Первоначальной целью этих встреч было познакомить
юношу с максимальным количеством пожилых людей этого района до того, как он возвратится в клинику, а основную кампанию планировалось начать потом, когда новая конечность приживется. Но Конрад уже переставал верить в успех планов доктора Найта. Конечно, встречи с ним не раздражали хозяев этих домиков, разговоры с Конрадом не вызывали у них ничего, кроме сочувствия и симпатии. Где бы он ни появлялся, старики выходили к ограде перекинуться с ним словом и пожелать счастливой операции. Зачастую, когда он встречал добрые слова и приветствия седовласых мужчин и женщин, улыбавшихся ему из своих садиков и балконов, он ощущал себя единственным молодым человеком в городе.
— Дядя, как объяснить этот нонсенс[137]? — спросил он как-то, когда они брели рядышком после одного из таких походов. Кокрад опирался на две прочные палки. — Они
желают мне обрести хорошую новую ногу, а сами и не думают отправляться в лечебницу.
— Но ты юноша, Конрад, и для них ты просто ребенок. Ты хочешь вернуть себе то, что было твоим по праву: возможность ходить, бегать, танцевать. Твоя жизнь еще не вышла за пределы естественного существования.
— Естественного существования? — утомленно повторил Конрад. Он теребил крепление протеза под одеждой. — В некоторых странах продолжительность естественной жизни чуть больше сорока лет. Разве это может быть критерием?

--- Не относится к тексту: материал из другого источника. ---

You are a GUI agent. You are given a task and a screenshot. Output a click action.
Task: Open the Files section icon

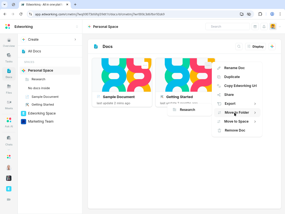click(9, 89)
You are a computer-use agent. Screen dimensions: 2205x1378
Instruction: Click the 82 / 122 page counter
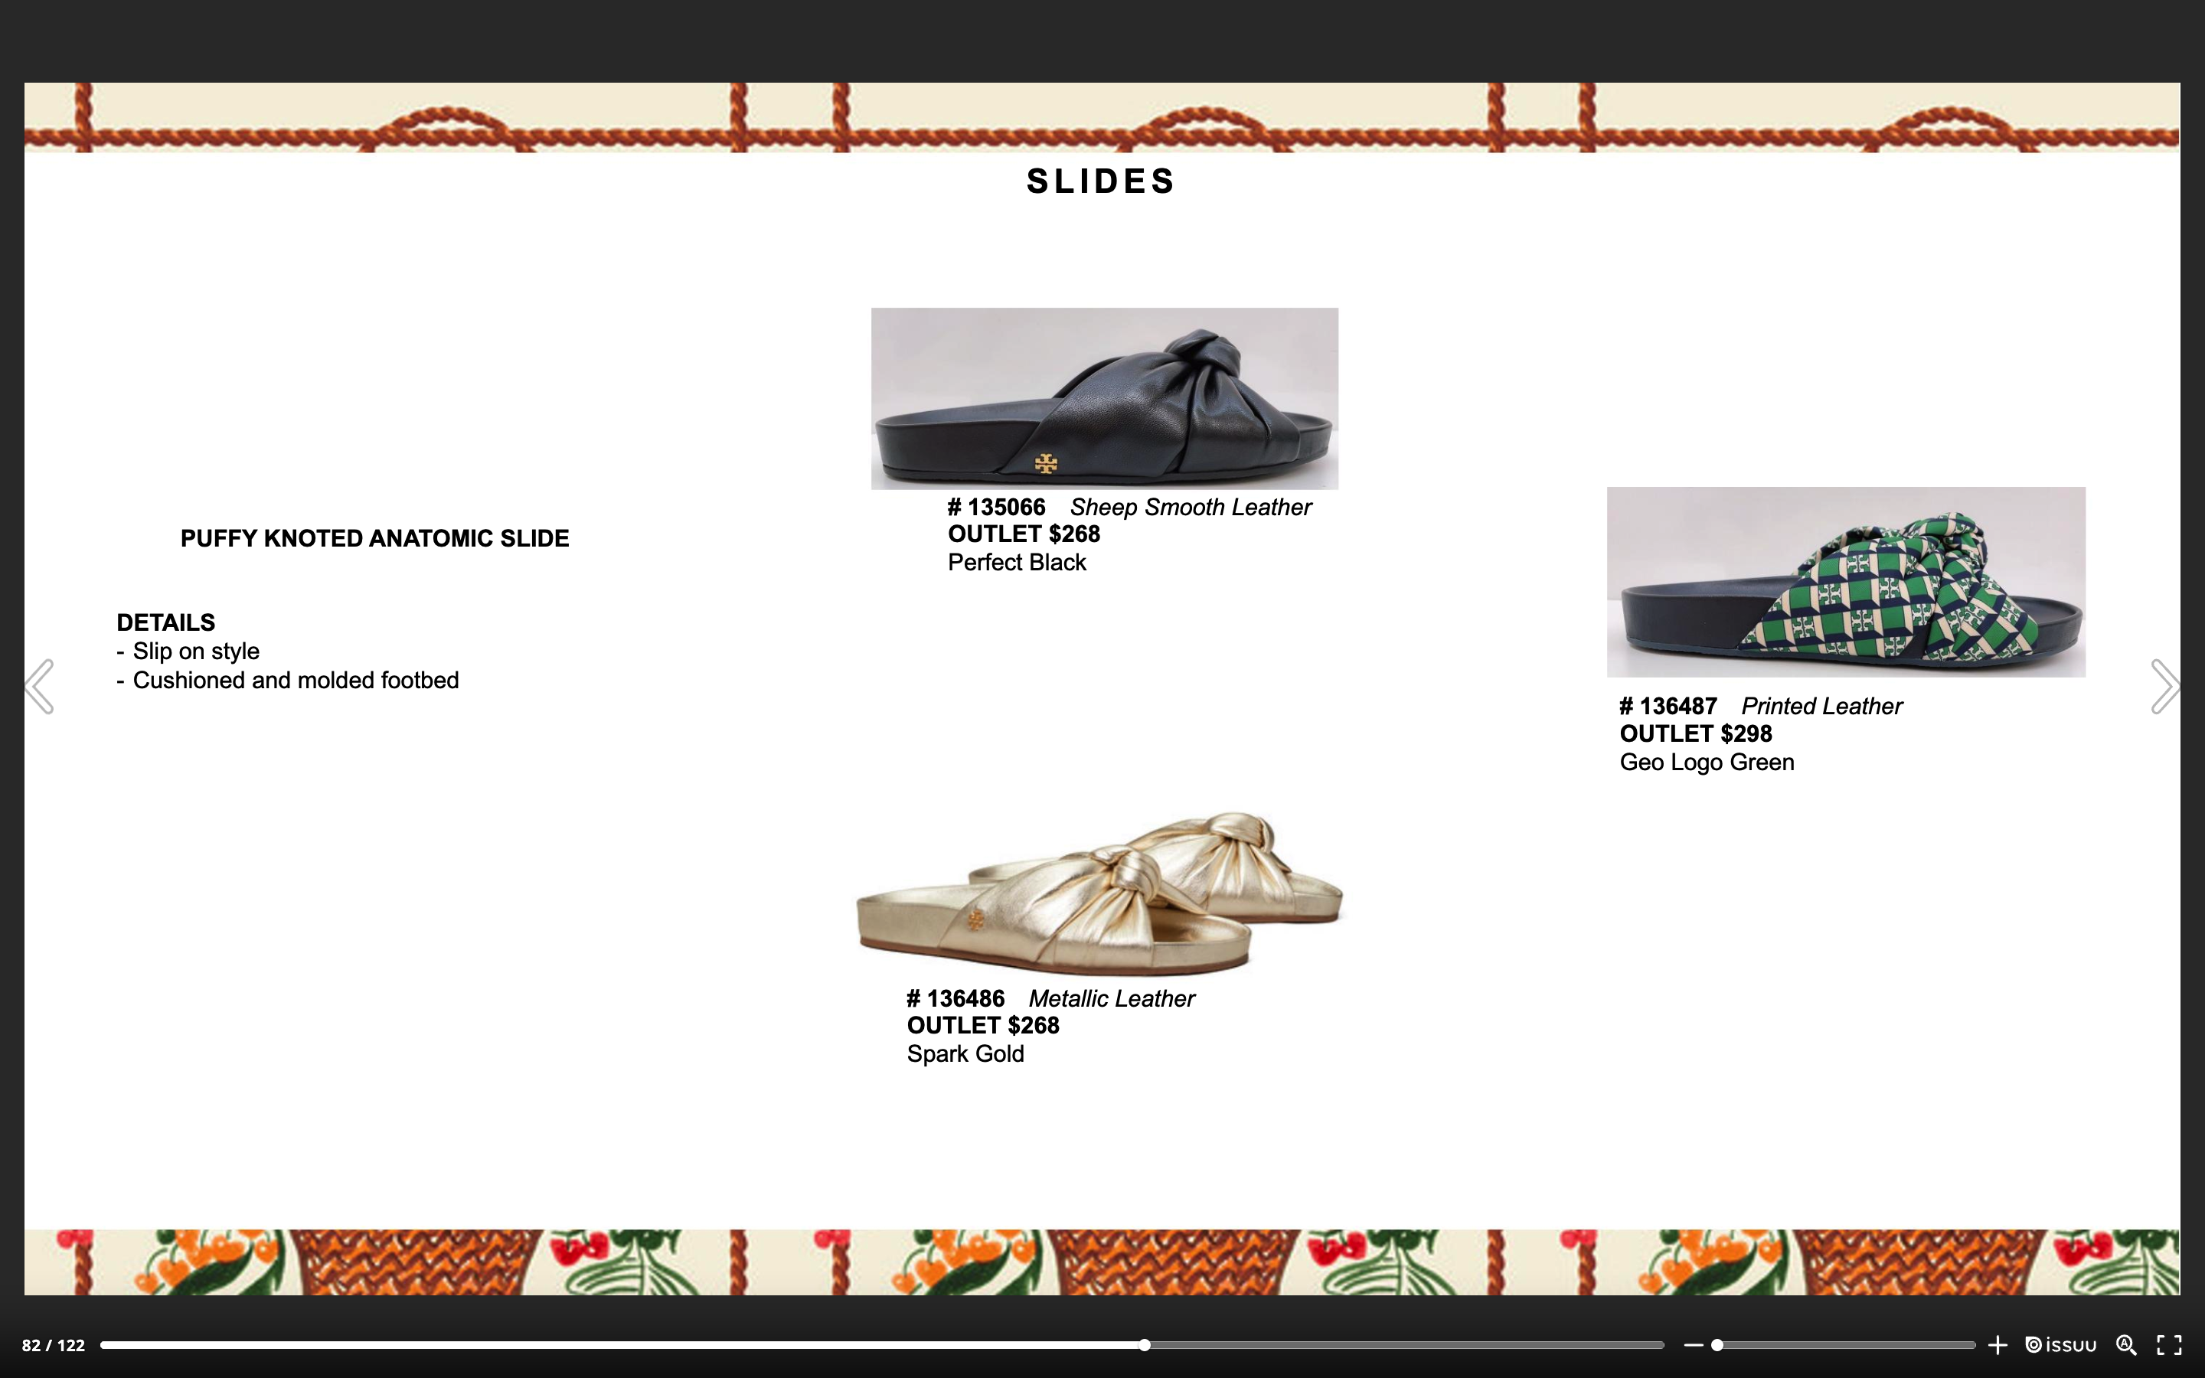tap(53, 1345)
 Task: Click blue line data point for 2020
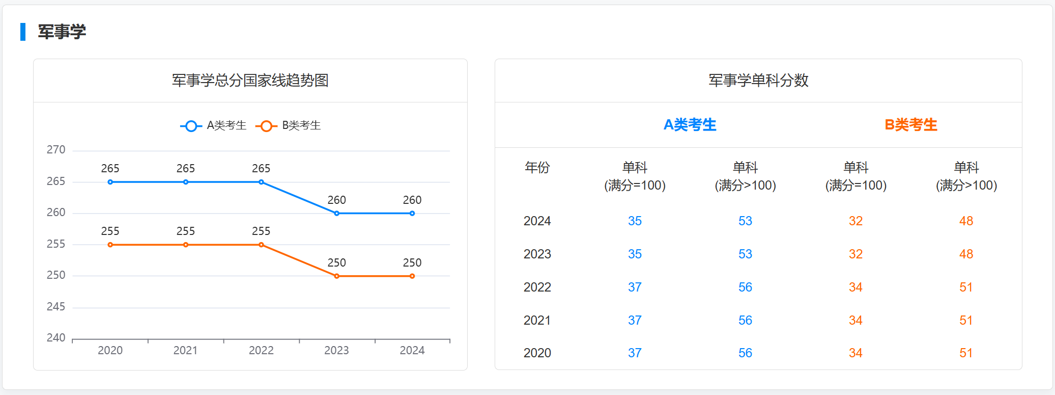point(110,182)
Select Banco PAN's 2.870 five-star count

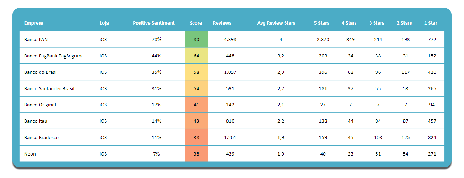pos(323,40)
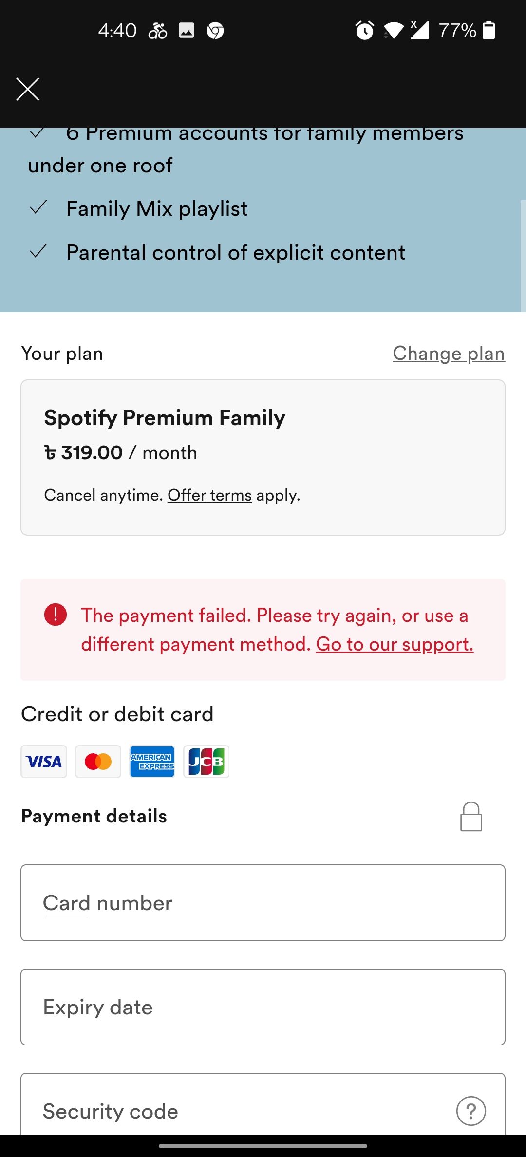The height and width of the screenshot is (1157, 526).
Task: Tap the Spotify Premium Family plan card
Action: click(x=263, y=457)
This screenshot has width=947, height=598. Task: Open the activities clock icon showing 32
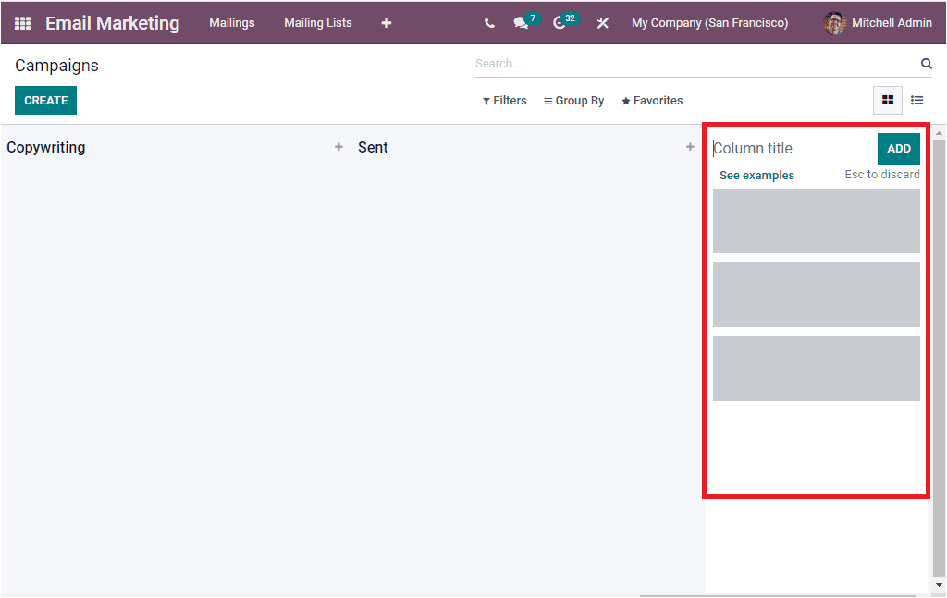tap(560, 22)
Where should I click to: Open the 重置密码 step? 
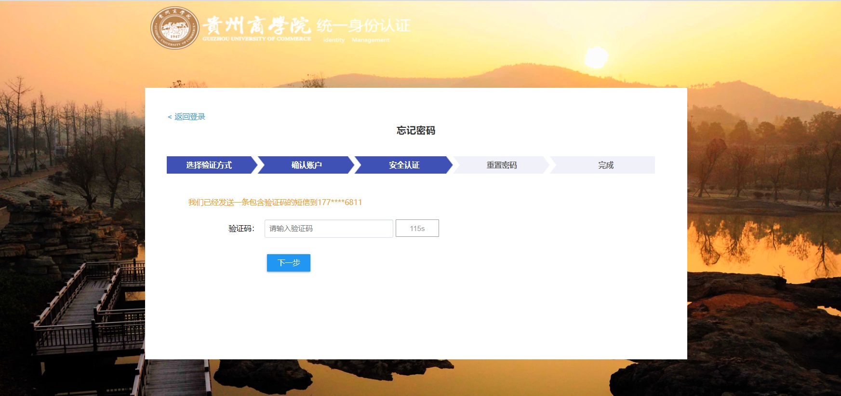tap(501, 165)
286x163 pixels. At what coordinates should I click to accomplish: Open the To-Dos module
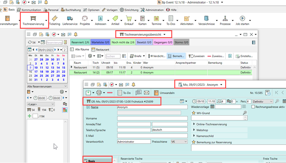click(x=171, y=20)
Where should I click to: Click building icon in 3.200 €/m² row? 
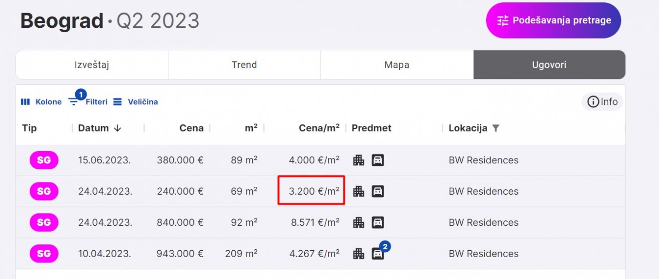(359, 191)

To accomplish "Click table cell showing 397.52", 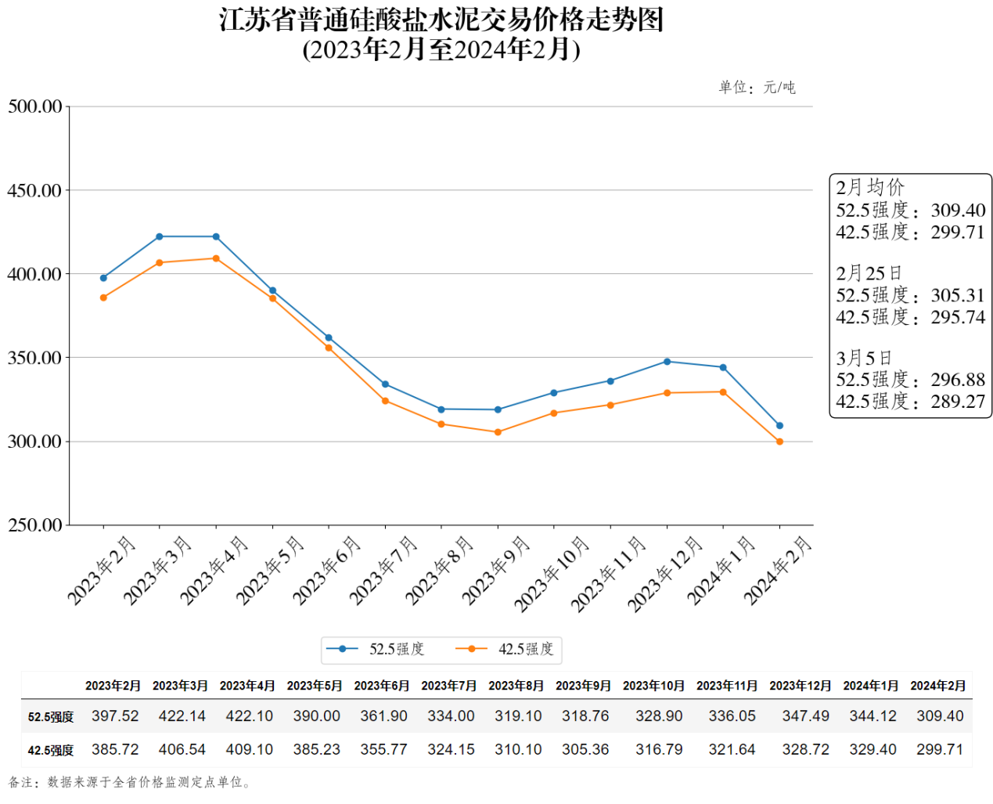I will point(115,716).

— Когда как. Иногда может.
Несмотря на то что дядя без возражений водил Конрада по городку, он не слишком охотно поддерживал беседы на эту тему. Они вошли в новый жилой квартал. Один из многих городских гробовщиков открыл здесь свою контору, и в тени, за полутемными окнами, Конрад разглядел молитвенник на подставке красного дерева и строгие фотографии катафалков и надгробных плит. Как бы ни маскировалась близость этого офиса к жилью пенсионеров, все равно Конрад был шокирован — он будто увидел шеренги сошедших с конвейера гробов, выставленных на всенародный обзор вдоль мостовой.
Дядя лишь пожал плечами, когда Конрад возмутился этим:
— Старые люди реалистично смотрят на такие вещи, Конрад. Они не боятся смерти и не благоговеют перед нею, как молодые. Скажу больше, тема смерти их живо интересует.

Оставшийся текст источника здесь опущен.